D.Gray-Man - Intro

Le sue armi ora che è quindicenne sono il braccio sinistro, deformato dalla nascita, con una croce incastonata nel dorso della mano, e l’occhio sinistro, reso maledetto dallo stesso padre-akuma, col potere di vedere gli akuma dentro i corpi normali, cosa impossibile a tutti gli altri esseri umani. Ma cosa sono gli akuma a cui gli esorcisti danno la caccia? Sono orripilanti creazioni del Conte del Millennio, scienziato pazzo (se può essere considerato scienziato… personaggio ispirato ad una persona realmente esistita) che ha trovato il modo di “riportare in vita” i morti con una macchina di sua creazione.

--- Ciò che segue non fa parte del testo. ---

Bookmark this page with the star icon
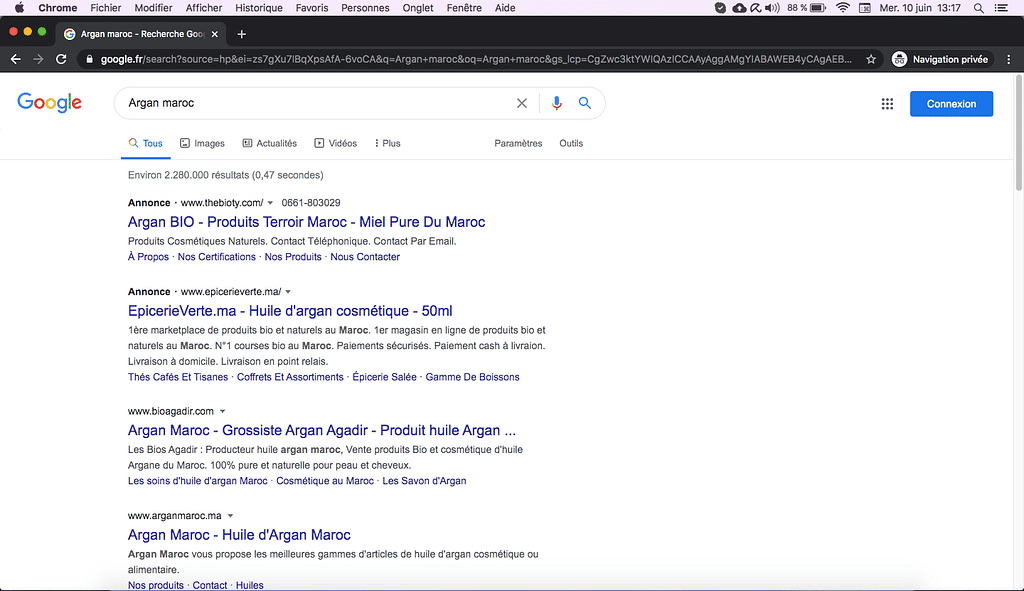 tap(871, 59)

Quando una persona molto vicina al defunto pronuncia il suo nome, l’anima viene intrappolata dalla macchina e “torna in vita”… diventando però una marionetta del Conte del Millennio. Dopo aver fatto questo, la macchina (dalla forma di scheletro) s’impossessa del corpo dell’evocatore, uccidendolo. Il risultato è l’anima del defunto che usa come guscio la pelle dell’evocatore, il tutto sotto il controllo del Conte. E gli Akuma sono devastanti, un loro tocco e il corpo si riempie di stelle, per poi sgretolarsi…
Per questo gli esorcisti, gli uomini scelti da Dio e dall’ “innocence” (il potere di Dio), con le loro armi cercano di eliminare ogni akuma, fino a raggiungere il conte e ucciderlo, riuniti sotto il comando dell’Ordine oscuro. Un manga gotico che si presenta come portatore di avventura e novità, dal tratto forse inizialmente un po’ inusuale ma senza dubbio con un protagonista simpaticissimo e subito simpatico al lettore.